# Material for the task
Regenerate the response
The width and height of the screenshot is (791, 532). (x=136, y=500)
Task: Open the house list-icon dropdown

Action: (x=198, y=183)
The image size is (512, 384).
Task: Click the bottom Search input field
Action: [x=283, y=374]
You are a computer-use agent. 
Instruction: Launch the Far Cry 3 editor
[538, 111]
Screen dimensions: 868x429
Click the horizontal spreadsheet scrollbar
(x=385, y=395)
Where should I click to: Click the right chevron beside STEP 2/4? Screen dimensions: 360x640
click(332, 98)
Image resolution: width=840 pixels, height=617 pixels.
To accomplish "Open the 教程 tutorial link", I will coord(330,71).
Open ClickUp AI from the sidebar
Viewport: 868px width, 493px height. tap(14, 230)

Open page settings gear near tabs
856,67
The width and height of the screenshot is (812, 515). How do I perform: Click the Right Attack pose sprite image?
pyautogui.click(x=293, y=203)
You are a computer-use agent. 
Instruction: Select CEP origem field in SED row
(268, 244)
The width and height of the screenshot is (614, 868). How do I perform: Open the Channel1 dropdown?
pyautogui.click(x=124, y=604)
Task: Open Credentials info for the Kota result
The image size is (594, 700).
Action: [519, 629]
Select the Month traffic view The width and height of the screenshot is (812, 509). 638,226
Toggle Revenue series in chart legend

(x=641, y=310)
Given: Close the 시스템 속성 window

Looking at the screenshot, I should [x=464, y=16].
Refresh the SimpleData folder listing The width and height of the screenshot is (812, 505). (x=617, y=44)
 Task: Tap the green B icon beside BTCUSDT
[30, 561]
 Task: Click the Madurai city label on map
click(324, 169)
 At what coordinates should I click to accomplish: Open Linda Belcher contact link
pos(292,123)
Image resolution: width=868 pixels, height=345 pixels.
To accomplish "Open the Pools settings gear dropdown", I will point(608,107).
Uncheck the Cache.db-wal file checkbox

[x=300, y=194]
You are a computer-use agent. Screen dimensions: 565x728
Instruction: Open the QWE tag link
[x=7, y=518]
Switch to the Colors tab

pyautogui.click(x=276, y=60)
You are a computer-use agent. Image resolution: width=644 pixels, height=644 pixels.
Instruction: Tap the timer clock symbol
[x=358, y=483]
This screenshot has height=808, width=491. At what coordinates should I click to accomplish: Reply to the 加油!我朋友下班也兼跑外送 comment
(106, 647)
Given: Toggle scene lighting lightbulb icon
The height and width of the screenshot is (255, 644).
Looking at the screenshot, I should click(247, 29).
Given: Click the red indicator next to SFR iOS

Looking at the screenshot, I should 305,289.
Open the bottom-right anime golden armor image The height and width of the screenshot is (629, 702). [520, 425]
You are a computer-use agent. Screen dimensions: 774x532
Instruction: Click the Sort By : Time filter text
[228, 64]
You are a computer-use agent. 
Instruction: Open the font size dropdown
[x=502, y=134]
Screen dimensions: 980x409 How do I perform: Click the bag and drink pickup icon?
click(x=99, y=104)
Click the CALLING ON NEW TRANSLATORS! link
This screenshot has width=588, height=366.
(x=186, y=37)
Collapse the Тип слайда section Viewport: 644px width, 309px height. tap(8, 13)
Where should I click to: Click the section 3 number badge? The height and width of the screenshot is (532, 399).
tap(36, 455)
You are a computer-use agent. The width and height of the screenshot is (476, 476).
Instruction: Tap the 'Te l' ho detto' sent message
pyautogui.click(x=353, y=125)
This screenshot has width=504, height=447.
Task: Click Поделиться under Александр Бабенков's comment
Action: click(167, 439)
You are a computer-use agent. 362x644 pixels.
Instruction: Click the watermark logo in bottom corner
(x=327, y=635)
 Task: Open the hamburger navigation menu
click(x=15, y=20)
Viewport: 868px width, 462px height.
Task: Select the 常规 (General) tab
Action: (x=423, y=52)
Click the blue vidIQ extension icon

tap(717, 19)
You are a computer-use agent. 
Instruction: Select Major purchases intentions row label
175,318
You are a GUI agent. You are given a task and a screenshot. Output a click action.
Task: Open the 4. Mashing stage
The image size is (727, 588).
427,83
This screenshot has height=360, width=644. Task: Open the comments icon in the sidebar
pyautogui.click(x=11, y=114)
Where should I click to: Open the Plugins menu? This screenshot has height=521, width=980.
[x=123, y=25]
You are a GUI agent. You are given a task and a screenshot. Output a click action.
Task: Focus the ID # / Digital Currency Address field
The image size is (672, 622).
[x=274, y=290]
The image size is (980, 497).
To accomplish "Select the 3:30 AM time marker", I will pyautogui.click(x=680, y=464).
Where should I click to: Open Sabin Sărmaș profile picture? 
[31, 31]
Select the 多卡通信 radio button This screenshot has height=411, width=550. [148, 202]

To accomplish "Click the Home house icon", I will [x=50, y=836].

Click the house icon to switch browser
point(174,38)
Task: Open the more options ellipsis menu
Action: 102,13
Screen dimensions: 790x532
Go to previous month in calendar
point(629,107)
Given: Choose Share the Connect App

# Prompt
Retype the data exactly as given.

# Solution to this exercise
Regenerate the response
The width and height of the screenshot is (791, 532). (x=136, y=500)
Task: Open the house list-icon dropdown

Action: (x=198, y=183)
The image size is (512, 384).
Task: Click the bottom Search input field
Action: [x=283, y=374]
You are a computer-use agent. 
Instruction: Launch the Far Cry 3 editor
[538, 111]
Screen dimensions: 868x429
Click the horizontal spreadsheet scrollbar
(x=385, y=395)
Where should I click to: Click the right chevron beside STEP 2/4? Screen dimensions: 360x640
click(332, 98)
Image resolution: width=840 pixels, height=617 pixels.
To accomplish "Open the 教程 tutorial link", I will coord(330,71).
Open ClickUp AI from the sidebar
Viewport: 868px width, 493px height. tap(14, 230)

Open page settings gear near tabs
856,67
The width and height of the screenshot is (812, 515). How do I perform: Click the Right Attack pose sprite image?
pyautogui.click(x=293, y=203)
You are a computer-use agent. 
Instruction: Select CEP origem field in SED row
(268, 244)
The width and height of the screenshot is (614, 868). How do I perform: Open the Channel1 dropdown?
pyautogui.click(x=124, y=604)
Task: Open Credentials info for the Kota result
The image size is (594, 700).
Action: [519, 629]
Select the Month traffic view The width and height of the screenshot is (812, 509). 638,226
Toggle Revenue series in chart legend

(x=641, y=310)
Given: Close the 시스템 속성 window

Looking at the screenshot, I should [x=464, y=16].
Refresh the SimpleData folder listing The width and height of the screenshot is (812, 505). (x=617, y=44)
 Task: Tap the green B icon beside BTCUSDT
[30, 561]
 Task: Click the Madurai city label on map
click(324, 169)
 At what coordinates should I click to accomplish: Open Linda Belcher contact link
pos(292,123)
Image resolution: width=868 pixels, height=345 pixels.
To accomplish "Open the Pools settings gear dropdown", I will point(608,107).
Uncheck the Cache.db-wal file checkbox

[x=300, y=194]
You are a computer-use agent. Screen dimensions: 565x728
Instruction: Open the QWE tag link
[x=7, y=518]
Switch to the Colors tab

pyautogui.click(x=276, y=60)
You are a computer-use agent. Image resolution: width=644 pixels, height=644 pixels.
Instruction: Tap the timer clock symbol
[x=358, y=483]
This screenshot has height=808, width=491. At what coordinates should I click to accomplish: Reply to the 加油!我朋友下班也兼跑外送 comment
(106, 647)
Given: Toggle scene lighting lightbulb icon
The height and width of the screenshot is (255, 644).
Looking at the screenshot, I should click(247, 29).
Given: Click the red indicator next to SFR iOS

Looking at the screenshot, I should 305,289.
Open the bottom-right anime golden armor image The height and width of the screenshot is (629, 702). [520, 425]
You are a computer-use agent. Screen dimensions: 774x532
Instruction: Click the Sort By : Time filter text
[228, 64]
You are a computer-use agent. 
Instruction: Open the font size dropdown
[x=502, y=134]
Screen dimensions: 980x409 How do I perform: Click the bag and drink pickup icon?
click(x=99, y=104)
Click the CALLING ON NEW TRANSLATORS! link
This screenshot has width=588, height=366.
(x=186, y=37)
Collapse the Тип слайда section Viewport: 644px width, 309px height. tap(8, 13)
Where should I click to: Click the section 3 number badge? The height and width of the screenshot is (532, 399).
tap(36, 455)
You are a computer-use agent. The width and height of the screenshot is (476, 476).
Instruction: Tap the 'Te l' ho detto' sent message
pyautogui.click(x=353, y=125)
This screenshot has width=504, height=447.
Task: Click Поделиться under Александр Бабенков's comment
Action: click(167, 439)
You are a computer-use agent. 362x644 pixels.
Instruction: Click the watermark logo in bottom corner
(x=327, y=635)
 Task: Open the hamburger navigation menu
click(x=15, y=20)
Viewport: 868px width, 462px height.
Task: Select the 常规 (General) tab
Action: (x=423, y=52)
Click the blue vidIQ extension icon

tap(717, 19)
You are a computer-use agent. 
Instruction: Select Major purchases intentions row label
175,318
You are a GUI agent. You are given a task and a screenshot. Output a click action.
Task: Open the 4. Mashing stage
The image size is (727, 588).
427,83
This screenshot has height=360, width=644. Task: Open the comments icon in the sidebar
pyautogui.click(x=11, y=114)
Where should I click to: Open the Plugins menu? This screenshot has height=521, width=980.
[x=123, y=25]
You are a GUI agent. You are given a task and a screenshot. Output a click action.
Task: Focus the ID # / Digital Currency Address field
The image size is (672, 622).
[x=274, y=290]
The image size is (980, 497).
To accomplish "Select the 3:30 AM time marker", I will pyautogui.click(x=680, y=464).
Where should I click to: Open Sabin Sărmaș profile picture? 
[31, 31]
Select the 多卡通信 radio button This screenshot has height=411, width=550. [148, 202]

To accomplish "Click the Home house icon", I will [x=50, y=836].

Click the house icon to switch browser
point(174,38)
Task: Open the more options ellipsis menu
Action: 102,13
Screen dimensions: 790x532
Go to previous month in calendar
point(629,107)
Given: Choose Share the Connect App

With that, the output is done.